After years of give-away budgets on the back of the Celtic Tiger, the country is in financial ruin. Banking scandals and the relative loss of economic sovereignty do little to garner support for a government struggling to survive under global economic pressures, political scandals, domestic economic crisis and rising unemployment.
Spending cuts are now commonplace and the public are becoming more and more disillusioned. Attempts to remove the universal entitlement of pensioners to a medical card lead to protest in October 2008 and a subsequent loss in support for a struggling Fianna Fáil party.
The election that follows in February 2011 sees Fianna Fail go from being the most popular party to the 3rd most popular party in the Republic of Ireland. Their partners in government, the Green Party, fail to retain a single seat in the election.
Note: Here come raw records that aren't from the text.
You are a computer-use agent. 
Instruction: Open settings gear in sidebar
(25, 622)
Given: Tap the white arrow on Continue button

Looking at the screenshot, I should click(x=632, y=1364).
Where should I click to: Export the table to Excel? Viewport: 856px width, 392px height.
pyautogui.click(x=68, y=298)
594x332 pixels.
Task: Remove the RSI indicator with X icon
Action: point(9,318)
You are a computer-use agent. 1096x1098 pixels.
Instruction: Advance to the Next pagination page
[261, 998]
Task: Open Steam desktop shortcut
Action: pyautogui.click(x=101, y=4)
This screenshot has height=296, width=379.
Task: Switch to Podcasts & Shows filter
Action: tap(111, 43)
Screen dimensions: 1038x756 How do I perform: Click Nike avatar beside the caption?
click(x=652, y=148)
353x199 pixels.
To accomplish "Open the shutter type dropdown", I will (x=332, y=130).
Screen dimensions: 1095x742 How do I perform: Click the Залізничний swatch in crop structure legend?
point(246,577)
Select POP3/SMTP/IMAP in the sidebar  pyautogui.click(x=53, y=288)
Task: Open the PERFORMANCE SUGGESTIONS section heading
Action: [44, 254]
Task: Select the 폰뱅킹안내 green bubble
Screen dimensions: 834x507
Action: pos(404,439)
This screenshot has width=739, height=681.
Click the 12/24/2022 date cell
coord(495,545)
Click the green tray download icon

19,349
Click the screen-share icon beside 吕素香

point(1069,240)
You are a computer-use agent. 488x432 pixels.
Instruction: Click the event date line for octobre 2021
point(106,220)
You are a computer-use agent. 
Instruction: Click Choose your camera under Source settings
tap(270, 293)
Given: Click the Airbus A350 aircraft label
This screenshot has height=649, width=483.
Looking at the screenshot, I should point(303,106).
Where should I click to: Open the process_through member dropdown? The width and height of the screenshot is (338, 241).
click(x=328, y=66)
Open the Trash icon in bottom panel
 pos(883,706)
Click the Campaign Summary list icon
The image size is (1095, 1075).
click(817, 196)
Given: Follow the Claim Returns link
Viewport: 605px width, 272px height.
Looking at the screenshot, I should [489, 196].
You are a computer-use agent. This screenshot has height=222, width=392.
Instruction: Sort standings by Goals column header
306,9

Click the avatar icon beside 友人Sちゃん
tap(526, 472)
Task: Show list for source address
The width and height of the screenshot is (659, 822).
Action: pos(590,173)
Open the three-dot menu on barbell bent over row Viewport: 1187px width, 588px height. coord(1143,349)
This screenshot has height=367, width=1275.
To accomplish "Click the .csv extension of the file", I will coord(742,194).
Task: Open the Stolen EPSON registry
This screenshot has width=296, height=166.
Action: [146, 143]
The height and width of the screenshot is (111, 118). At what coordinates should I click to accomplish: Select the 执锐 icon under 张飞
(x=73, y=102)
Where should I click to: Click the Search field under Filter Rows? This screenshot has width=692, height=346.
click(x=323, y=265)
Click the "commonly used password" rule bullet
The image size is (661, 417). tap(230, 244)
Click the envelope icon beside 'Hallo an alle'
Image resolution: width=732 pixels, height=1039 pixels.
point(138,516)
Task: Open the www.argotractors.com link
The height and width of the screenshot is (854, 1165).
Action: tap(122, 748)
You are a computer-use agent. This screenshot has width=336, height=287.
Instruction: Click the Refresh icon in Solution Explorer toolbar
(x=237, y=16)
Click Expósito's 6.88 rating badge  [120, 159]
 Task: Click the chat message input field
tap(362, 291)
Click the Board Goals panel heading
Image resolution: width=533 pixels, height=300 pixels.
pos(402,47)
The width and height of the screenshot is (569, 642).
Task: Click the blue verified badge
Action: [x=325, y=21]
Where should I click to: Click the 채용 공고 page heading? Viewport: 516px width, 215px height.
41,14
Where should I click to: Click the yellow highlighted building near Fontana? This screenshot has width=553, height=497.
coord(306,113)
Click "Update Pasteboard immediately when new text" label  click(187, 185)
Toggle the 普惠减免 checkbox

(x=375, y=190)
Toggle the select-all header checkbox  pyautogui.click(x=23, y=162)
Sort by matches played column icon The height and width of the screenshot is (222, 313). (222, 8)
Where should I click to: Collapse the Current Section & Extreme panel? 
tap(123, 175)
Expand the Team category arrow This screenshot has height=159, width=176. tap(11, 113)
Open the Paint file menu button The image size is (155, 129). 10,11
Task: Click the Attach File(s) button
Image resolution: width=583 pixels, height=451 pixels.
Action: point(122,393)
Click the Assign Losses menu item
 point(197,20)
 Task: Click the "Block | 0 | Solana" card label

Carrying on from the austerity measures of previous budgets, Budget 2011 sees €6bn being taken out of the economy in cuts to tax credits and bands, child benefit and social welfare, the introduction of a universal social charge, and the abolition of the employee PRSI ceiling. One of the most controversial of measures is the cut in minimum wage by €1 per hour to €7.65. Public sector salaries are capped at a maximum of €250,000 and ministerial and Taoiseach salaries are to be reduced.
These austere measures are introduced at a time when Ireland, only weeks previously, entered into an EU/IMF bailout, which handed over a large portion of economic sovereignty and budgetary decision-making to foreign control.
The accompanying image is taken from RTÉ News footage showing protestors outside Leinster House.
Minister for Finance, Brian Lenihan, described the budget as, "a substantial down payment on the journey back to economic health". He added that there is every reason to have confidence in the future of the country.
While the Minister for Finance delivered his budget in Dáil Eireann, noisy protests were taking place outside with a number of groups there to voice their anger at the budget measures.